### WHAT TO DO
The following entries should be restated word for word, pictures excluded.

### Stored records

◆ ◆ ◆ ◆ ◆

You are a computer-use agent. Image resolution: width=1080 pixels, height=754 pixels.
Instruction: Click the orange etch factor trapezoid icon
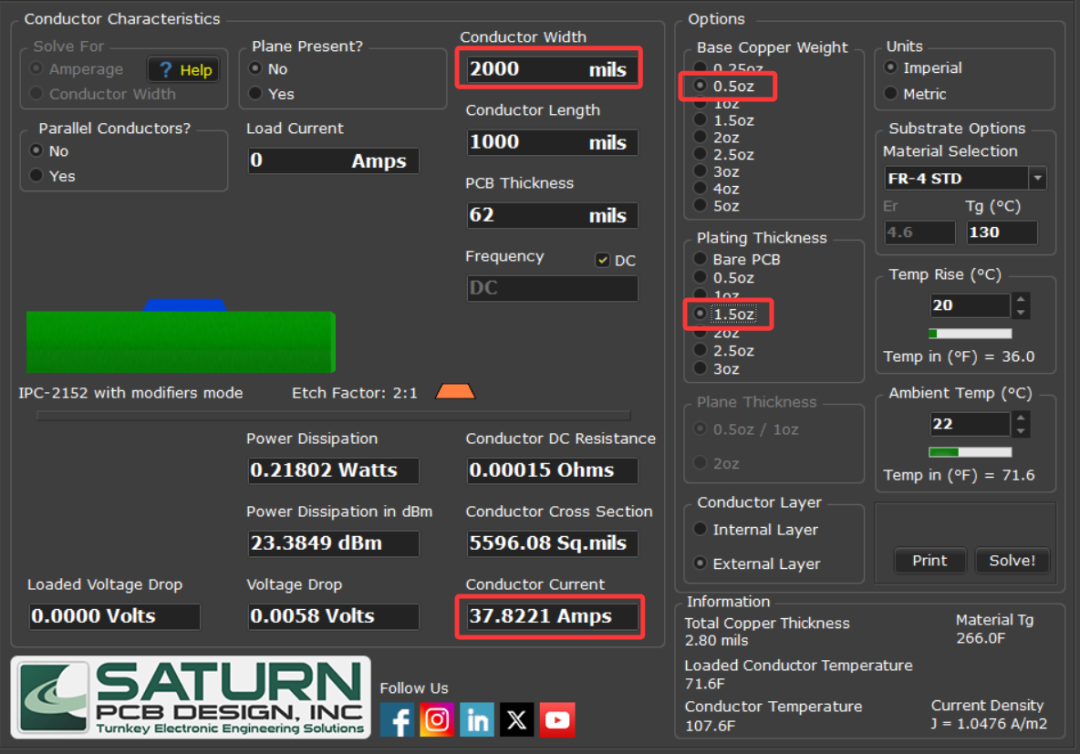pyautogui.click(x=455, y=392)
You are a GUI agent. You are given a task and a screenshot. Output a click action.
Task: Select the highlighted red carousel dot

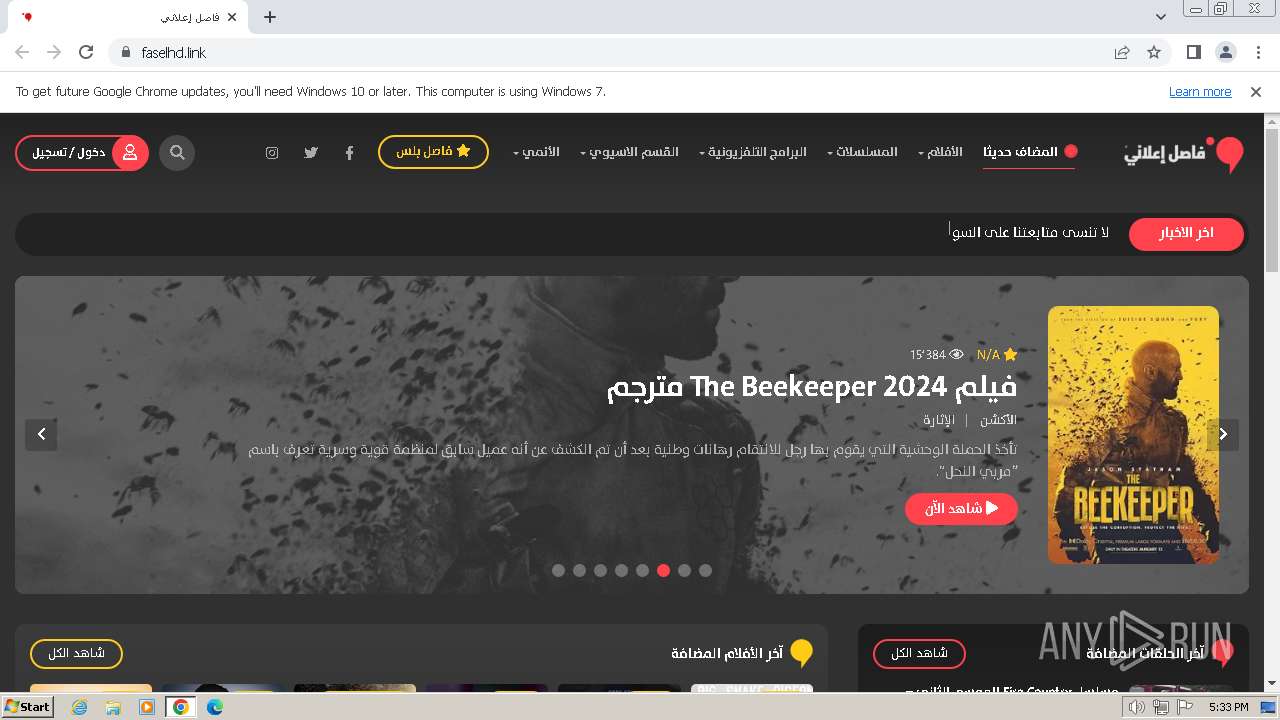point(663,570)
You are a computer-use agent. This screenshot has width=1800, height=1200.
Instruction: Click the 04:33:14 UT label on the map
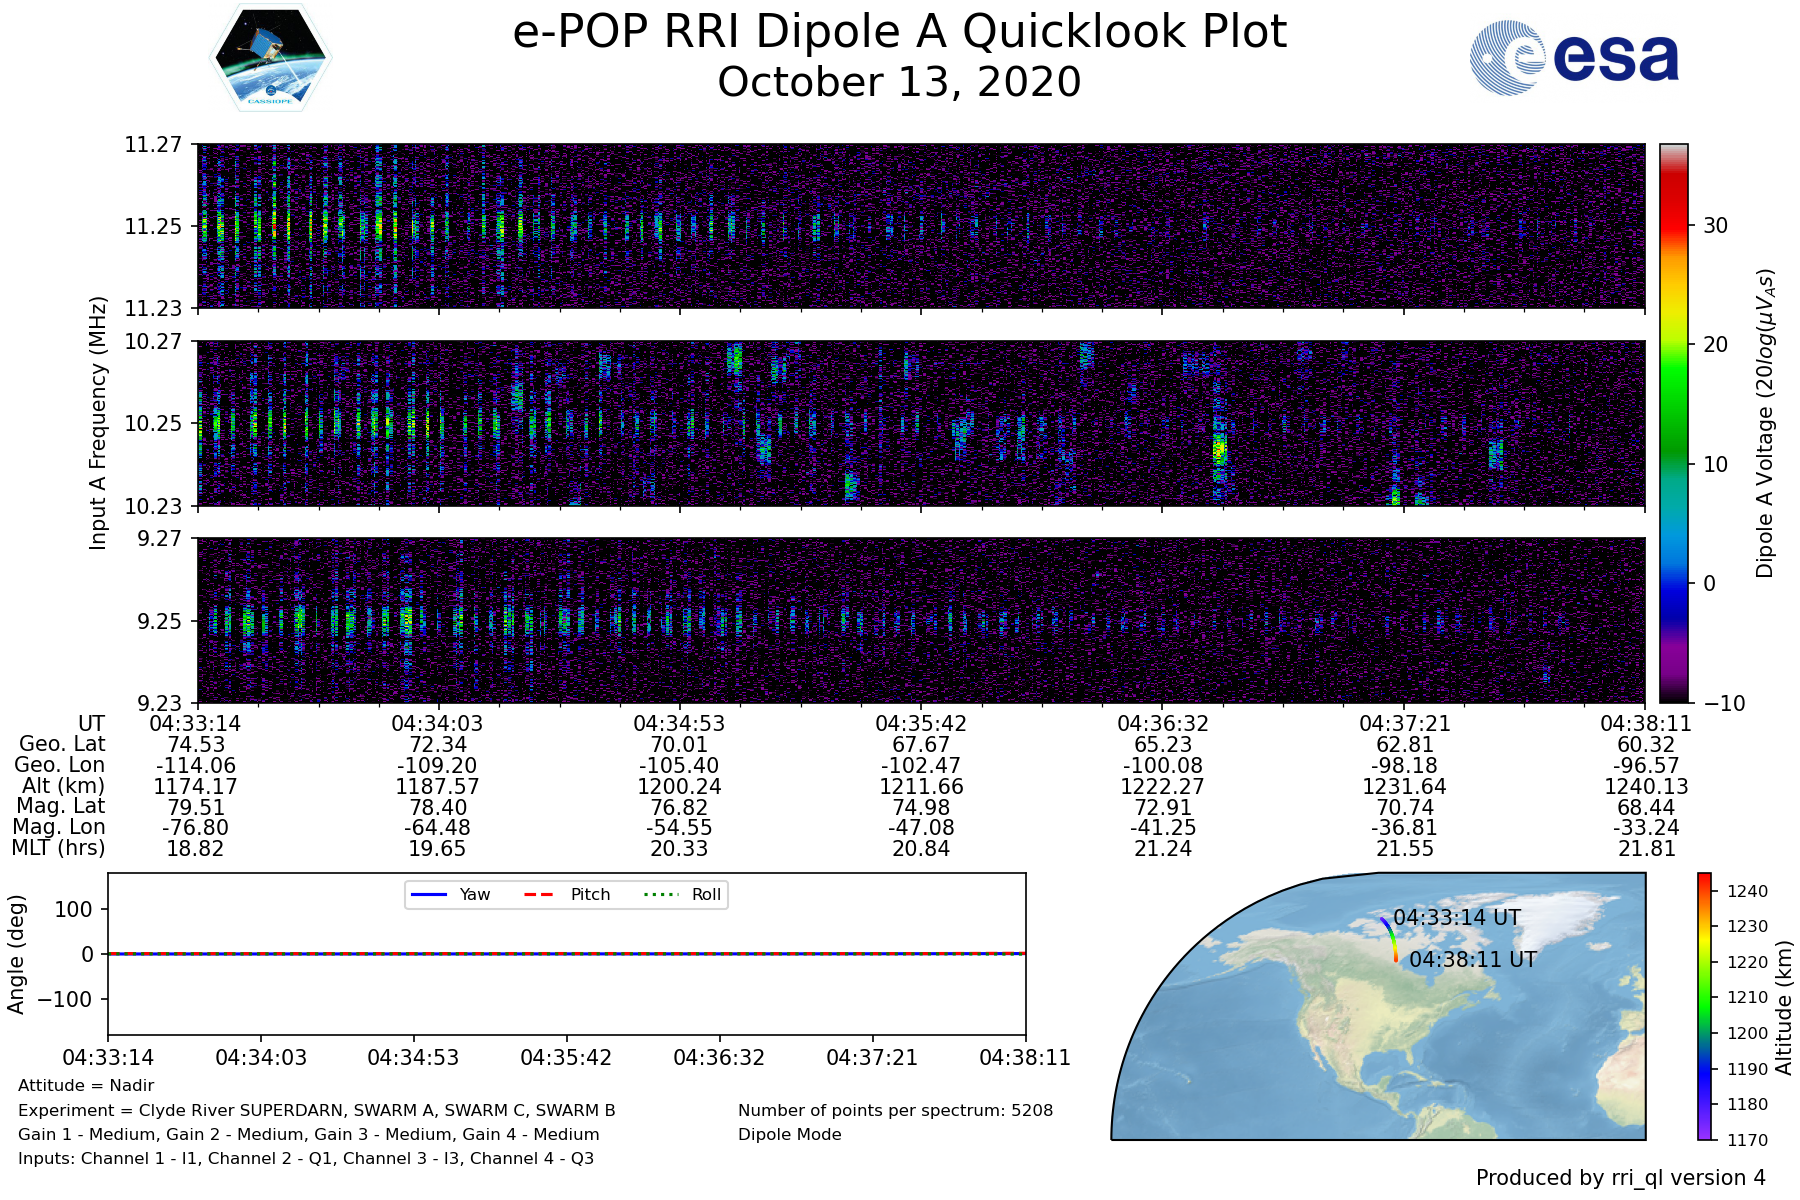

◆ ◆ ◆ ◆ ◆

### SOLUTION FOR THIS TASK
You are a computer-use agent. Image resolution: width=1080 pixels, height=754 pixels.
Instruction: Click the orange etch factor trapezoid icon
pyautogui.click(x=455, y=392)
You are a GUI agent. You are given a task and a screenshot. Output a click action.
Task: Select the highlighted red carousel dot

point(663,570)
You are a computer-use agent. This screenshot has width=1800, height=1200.
Instruction: Click the 04:33:14 UT label on the map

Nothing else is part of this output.